[[ RECORD SET open ]]
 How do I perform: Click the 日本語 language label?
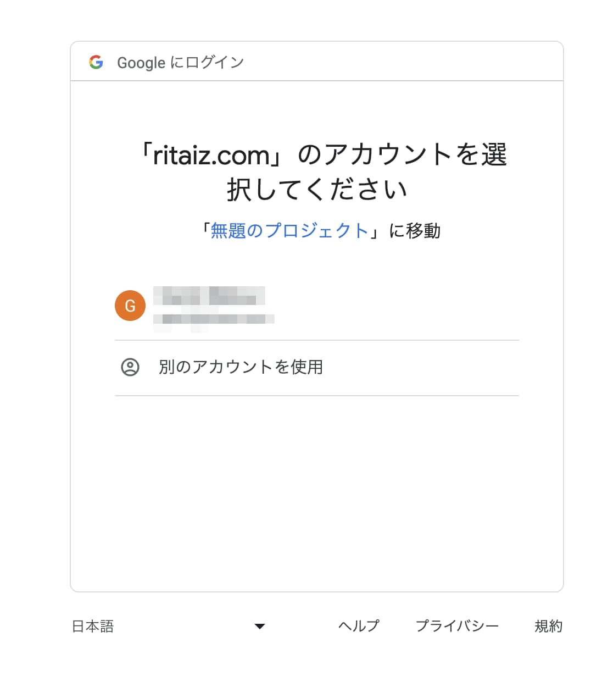(93, 625)
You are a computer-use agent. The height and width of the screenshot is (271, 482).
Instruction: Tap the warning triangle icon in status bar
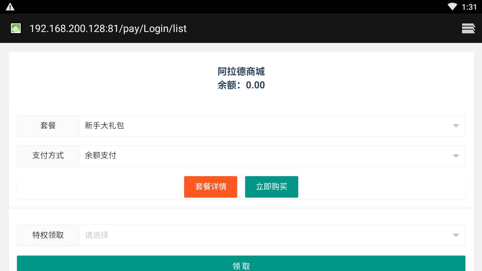10,7
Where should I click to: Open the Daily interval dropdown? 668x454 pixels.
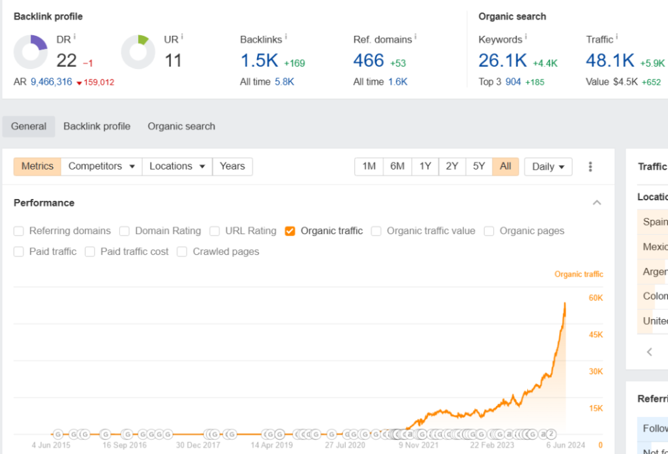tap(548, 166)
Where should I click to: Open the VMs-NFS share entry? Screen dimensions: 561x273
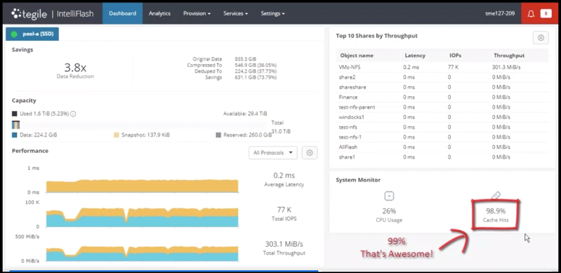click(350, 67)
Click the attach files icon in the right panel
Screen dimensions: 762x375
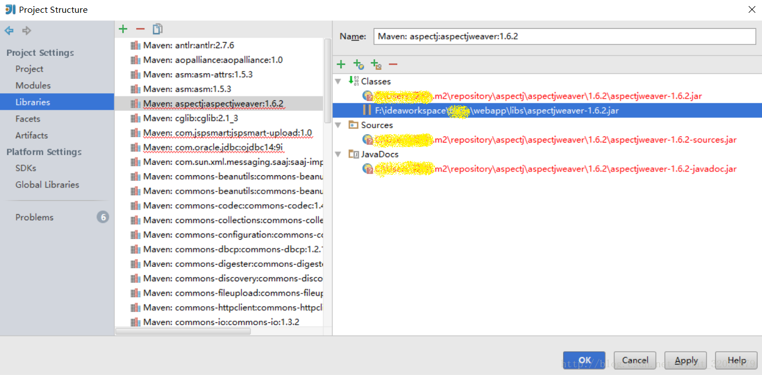point(341,64)
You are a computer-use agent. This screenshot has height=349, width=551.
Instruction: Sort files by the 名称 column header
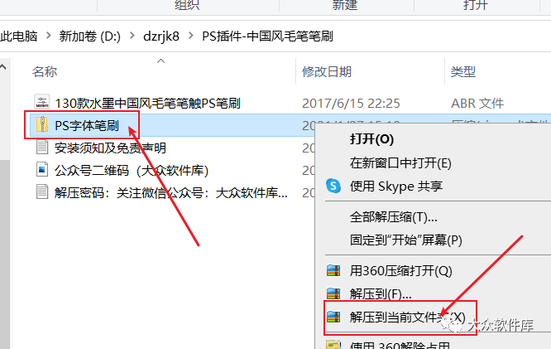(x=45, y=71)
[[ RECORD SET closed ]]
WHAT TO DO »
Retype every entry above exactly and, please, skip the pictures.

ANSWER BOX »
 How do I perform: Click the 日本語 language label?
(93, 625)
You are a computer-use agent. The height and width of the screenshot is (271, 482).
Instruction: Tap the warning triangle icon in status bar
10,7
Where should I click to: Open the Daily interval dropdown? 668x454 pixels.
tap(548, 166)
Where should I click to: Open the VMs-NFS share entry? Screen dimensions: 561x273
click(350, 67)
Click the attach files icon in the right panel
Screen dimensions: 762x375
point(341,64)
You are a computer-use agent. This screenshot has height=349, width=551.
Instruction: Sort files by the 名称 column header
(x=45, y=71)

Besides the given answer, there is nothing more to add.